Yalí Molina Palacios
Este momento es oportuno para recordar que la historia, maestra de la vida, nos ha enseñado que la causa principal de nuestros males —pobreza, guerras, divisiones, etc.— , ha sido la reelección de los gobernantes en el poder.
Brevemente recordemos que el principio de la alternabilidad en el poder ha sido factor de estabilidad cuando se ha cumplido, y tragedia de sangre cuando se ha vulnerado. Desde que los estados centroamericanos tomaron forma de República se firmó un documento un 2 de noviembre de 1824 estableciendo ese principio. En 1923 se fijó como bases de estabilidad y paz la obligación de los mandatarios centroamericanos de no reelegirse. Desde esa fecha en nuestro país ese principio se ha mantenido en nuestras constituciones. Tres presidentes lo quitaron y fueron grandes dictadores: Zelaya, Somoza y Ortega.
En tal virtud, el Ing. Bolaños desde ya debe comprometerse, si llega al poder, de enviar a la Asamblea Nacional un proyecto de ley fortaleciendo el principio sano y sabio de la alternabilidad en el poder, de tal forma que un presidente no puede nunca más volver a serlo. (Arto. 47 Cn.) Vale mencionar que las Constituciones de México, El Salvador y Costa Rica lo tienen con magníficos resultados.

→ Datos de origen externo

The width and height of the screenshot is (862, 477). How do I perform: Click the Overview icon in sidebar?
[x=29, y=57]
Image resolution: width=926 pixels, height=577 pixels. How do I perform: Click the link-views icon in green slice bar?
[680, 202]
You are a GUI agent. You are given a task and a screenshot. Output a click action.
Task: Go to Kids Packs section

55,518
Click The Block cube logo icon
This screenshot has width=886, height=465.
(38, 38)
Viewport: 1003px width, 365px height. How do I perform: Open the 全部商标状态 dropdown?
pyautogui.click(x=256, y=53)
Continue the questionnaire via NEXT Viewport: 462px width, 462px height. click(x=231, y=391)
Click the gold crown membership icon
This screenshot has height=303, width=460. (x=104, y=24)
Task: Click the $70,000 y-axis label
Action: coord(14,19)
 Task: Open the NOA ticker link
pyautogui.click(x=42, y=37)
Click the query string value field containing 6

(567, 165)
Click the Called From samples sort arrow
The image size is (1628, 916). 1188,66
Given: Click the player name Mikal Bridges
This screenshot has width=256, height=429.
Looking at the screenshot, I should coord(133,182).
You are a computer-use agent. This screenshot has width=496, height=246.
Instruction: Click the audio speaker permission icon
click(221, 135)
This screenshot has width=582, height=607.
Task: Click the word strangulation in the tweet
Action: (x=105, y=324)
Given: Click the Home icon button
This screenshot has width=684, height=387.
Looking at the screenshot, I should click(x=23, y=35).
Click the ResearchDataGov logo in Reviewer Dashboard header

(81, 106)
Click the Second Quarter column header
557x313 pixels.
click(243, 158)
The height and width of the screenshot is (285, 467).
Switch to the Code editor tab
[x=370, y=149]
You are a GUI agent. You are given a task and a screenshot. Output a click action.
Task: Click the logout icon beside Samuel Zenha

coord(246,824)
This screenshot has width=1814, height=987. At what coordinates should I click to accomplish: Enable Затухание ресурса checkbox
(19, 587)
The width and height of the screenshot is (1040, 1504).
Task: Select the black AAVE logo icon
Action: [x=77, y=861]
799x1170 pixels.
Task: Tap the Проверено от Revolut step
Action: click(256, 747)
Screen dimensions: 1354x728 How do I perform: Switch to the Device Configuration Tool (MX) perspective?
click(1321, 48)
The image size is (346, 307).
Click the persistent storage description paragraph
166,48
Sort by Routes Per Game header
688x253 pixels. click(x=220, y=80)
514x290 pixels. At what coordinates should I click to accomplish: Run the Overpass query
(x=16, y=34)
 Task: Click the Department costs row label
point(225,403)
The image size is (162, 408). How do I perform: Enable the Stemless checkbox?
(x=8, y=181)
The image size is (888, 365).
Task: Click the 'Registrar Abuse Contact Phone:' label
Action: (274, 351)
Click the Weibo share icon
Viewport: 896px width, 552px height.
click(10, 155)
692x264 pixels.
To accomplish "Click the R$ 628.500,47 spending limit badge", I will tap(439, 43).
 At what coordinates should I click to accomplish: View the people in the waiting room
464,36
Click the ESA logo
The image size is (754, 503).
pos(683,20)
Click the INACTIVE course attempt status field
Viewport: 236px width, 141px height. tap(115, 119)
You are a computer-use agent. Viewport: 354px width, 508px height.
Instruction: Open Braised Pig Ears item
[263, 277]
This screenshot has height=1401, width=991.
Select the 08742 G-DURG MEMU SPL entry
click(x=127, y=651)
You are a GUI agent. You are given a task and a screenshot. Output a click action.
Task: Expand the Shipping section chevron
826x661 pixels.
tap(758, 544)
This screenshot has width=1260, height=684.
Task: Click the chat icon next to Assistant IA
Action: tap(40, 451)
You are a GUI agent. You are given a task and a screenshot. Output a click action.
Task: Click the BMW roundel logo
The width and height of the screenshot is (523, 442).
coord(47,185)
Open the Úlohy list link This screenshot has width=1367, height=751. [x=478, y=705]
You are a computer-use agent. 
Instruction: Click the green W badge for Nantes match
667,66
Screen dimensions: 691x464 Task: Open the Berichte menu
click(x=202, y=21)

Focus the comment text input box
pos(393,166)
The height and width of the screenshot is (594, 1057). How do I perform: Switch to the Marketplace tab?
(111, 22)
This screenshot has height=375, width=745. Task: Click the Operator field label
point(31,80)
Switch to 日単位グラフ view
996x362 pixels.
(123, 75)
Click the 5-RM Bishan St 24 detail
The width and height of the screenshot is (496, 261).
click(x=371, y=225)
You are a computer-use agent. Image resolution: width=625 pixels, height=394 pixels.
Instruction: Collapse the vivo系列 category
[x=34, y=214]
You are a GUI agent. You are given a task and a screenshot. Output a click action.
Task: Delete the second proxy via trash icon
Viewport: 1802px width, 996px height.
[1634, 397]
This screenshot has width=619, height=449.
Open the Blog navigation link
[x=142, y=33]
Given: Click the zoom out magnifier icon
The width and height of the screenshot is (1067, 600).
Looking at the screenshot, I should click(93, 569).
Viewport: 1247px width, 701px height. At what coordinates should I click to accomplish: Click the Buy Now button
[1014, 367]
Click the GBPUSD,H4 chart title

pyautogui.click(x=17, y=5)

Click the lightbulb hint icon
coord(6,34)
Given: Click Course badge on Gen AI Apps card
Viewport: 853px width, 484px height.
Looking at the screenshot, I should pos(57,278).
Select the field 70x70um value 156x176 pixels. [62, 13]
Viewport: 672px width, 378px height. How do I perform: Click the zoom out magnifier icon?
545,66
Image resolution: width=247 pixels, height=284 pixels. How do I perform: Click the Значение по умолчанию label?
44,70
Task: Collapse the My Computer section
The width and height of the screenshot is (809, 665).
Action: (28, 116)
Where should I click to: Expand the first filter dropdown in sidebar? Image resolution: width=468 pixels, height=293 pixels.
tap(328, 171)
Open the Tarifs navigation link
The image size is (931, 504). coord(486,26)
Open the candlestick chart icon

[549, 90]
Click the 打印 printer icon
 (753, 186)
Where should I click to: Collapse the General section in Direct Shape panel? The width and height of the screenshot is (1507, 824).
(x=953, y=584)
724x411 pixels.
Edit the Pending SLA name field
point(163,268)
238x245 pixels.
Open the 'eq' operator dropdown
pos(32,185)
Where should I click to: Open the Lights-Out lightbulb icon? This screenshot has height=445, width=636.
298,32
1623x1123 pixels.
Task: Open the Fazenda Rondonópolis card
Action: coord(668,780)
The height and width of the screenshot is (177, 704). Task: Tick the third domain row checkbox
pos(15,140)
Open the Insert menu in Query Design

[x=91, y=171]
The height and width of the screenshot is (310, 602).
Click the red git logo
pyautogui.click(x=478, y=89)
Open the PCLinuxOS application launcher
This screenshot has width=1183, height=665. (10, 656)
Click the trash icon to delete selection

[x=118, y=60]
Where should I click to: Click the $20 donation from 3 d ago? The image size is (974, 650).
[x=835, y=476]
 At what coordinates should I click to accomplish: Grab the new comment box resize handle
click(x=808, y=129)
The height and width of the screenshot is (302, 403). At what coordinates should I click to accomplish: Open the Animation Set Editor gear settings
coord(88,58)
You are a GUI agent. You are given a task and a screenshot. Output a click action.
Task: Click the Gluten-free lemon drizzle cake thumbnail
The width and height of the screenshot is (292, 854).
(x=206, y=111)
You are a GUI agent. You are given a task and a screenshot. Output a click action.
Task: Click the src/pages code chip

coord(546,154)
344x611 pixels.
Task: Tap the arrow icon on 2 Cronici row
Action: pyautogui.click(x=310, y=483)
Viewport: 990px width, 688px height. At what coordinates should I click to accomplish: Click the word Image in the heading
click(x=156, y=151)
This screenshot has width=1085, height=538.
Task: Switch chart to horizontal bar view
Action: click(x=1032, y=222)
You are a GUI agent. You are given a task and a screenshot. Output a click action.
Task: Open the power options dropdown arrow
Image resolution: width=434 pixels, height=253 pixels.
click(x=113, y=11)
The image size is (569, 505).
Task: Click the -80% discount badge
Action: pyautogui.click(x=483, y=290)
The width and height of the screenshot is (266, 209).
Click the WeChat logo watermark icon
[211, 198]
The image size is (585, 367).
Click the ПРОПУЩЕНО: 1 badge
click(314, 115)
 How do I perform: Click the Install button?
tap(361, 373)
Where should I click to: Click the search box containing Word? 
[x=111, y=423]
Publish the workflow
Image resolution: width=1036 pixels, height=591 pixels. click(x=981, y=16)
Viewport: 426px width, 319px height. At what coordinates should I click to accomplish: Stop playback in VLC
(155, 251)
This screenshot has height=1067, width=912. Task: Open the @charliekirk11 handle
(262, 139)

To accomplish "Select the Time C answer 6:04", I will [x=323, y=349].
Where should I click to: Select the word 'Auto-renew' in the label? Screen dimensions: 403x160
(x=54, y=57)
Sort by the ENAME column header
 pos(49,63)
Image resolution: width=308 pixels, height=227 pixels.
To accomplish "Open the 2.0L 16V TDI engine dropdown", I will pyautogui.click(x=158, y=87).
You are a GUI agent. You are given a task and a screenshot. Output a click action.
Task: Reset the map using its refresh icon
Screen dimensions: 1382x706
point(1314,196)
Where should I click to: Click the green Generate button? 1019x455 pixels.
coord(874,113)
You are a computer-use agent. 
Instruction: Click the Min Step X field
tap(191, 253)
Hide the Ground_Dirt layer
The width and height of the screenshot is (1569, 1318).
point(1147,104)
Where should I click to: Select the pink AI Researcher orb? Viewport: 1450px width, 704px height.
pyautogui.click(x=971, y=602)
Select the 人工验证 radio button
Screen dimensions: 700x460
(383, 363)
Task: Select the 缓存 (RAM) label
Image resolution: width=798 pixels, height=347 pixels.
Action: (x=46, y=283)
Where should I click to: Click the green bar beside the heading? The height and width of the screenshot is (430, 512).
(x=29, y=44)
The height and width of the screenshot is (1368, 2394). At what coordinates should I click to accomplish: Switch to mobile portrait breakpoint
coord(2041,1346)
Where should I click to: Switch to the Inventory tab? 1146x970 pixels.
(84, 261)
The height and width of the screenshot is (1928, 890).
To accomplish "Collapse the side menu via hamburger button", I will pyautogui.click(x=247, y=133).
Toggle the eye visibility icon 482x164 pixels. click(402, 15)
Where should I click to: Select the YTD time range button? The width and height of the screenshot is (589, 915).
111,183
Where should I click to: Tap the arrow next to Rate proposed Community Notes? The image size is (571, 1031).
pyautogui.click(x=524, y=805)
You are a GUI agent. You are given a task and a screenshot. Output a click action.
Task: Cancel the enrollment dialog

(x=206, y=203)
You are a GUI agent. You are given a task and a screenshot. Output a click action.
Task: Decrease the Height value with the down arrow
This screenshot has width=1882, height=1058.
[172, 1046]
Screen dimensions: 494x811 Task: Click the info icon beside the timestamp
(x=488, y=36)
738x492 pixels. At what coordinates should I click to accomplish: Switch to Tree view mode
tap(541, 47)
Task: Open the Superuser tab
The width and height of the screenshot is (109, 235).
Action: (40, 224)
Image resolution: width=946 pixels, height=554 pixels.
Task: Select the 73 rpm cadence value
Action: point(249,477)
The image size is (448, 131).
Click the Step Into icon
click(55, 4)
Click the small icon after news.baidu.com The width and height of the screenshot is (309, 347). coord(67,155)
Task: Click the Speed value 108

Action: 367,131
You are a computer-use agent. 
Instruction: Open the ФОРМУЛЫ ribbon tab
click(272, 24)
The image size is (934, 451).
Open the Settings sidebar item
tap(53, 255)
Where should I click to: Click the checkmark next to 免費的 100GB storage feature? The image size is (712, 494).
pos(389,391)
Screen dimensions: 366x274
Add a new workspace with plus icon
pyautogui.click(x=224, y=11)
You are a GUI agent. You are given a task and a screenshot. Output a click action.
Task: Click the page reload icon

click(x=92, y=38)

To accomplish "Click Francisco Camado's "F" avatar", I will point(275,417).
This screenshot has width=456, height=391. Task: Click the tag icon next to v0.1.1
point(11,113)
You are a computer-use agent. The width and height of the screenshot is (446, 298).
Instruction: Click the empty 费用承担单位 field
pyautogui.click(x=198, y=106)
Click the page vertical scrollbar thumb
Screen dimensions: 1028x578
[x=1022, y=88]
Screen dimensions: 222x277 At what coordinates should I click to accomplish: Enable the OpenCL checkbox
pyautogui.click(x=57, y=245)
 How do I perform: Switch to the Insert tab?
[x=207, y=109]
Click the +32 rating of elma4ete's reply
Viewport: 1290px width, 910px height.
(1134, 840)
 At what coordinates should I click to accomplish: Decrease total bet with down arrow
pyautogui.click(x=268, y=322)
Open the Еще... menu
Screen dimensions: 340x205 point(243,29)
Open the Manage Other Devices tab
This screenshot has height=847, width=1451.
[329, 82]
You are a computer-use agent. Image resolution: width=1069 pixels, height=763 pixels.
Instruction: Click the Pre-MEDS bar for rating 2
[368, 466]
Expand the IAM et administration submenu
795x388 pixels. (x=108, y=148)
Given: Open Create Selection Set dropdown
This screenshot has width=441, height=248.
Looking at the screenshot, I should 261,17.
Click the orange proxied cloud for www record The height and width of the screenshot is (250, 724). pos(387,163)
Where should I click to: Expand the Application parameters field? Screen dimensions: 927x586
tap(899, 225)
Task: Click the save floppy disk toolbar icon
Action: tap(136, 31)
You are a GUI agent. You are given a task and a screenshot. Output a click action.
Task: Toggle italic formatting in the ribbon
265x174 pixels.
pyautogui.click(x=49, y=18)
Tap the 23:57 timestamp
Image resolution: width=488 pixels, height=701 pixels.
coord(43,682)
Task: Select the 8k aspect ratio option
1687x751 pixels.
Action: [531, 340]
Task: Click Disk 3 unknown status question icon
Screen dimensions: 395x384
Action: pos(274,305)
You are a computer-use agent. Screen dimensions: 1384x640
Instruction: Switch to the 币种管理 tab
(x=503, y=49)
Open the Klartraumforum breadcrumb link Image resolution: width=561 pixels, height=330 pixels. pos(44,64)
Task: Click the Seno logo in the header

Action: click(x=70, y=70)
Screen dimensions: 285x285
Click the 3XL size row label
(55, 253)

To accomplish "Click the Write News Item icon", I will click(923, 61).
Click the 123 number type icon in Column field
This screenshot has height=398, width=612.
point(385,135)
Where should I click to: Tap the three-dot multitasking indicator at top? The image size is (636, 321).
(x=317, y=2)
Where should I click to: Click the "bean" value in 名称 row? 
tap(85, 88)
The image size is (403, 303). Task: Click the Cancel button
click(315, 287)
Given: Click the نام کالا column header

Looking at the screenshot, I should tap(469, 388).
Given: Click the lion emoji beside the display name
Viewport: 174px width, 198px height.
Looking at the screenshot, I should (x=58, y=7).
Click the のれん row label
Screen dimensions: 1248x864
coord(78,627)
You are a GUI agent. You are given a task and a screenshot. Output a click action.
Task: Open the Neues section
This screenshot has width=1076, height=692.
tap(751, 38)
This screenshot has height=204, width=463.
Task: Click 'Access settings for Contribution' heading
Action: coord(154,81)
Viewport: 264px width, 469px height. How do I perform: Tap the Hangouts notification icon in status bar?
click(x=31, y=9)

Tan oportuno y sabio “trato” que Bolaños haría, despejaría el elemento perturbador que hoy inquieta a Nicaragua de ver descender de la presidencia a un ciudadano y sentarse en un escaño en el Poder Legislativo para encausar sus actividades en el proselitismo de un regreso inmediato al poder.
La apertura de reelecciones directas o camufladas son la oportunidad para la formación del caudillismo, que nos lleva directamente a las dictaduras y a la polarización, que nos separan del desarrollo y la consolidación de la democracia.
Don Enrique debe comprometerse a esto, reafirmarlo en su discurso de toma de posesión y realizarlo en su primer proyecto que envíe como Presidente de la República a la Asamblea Nacional. Los nicaragüenses esperan ese “trato con Nicaragua”.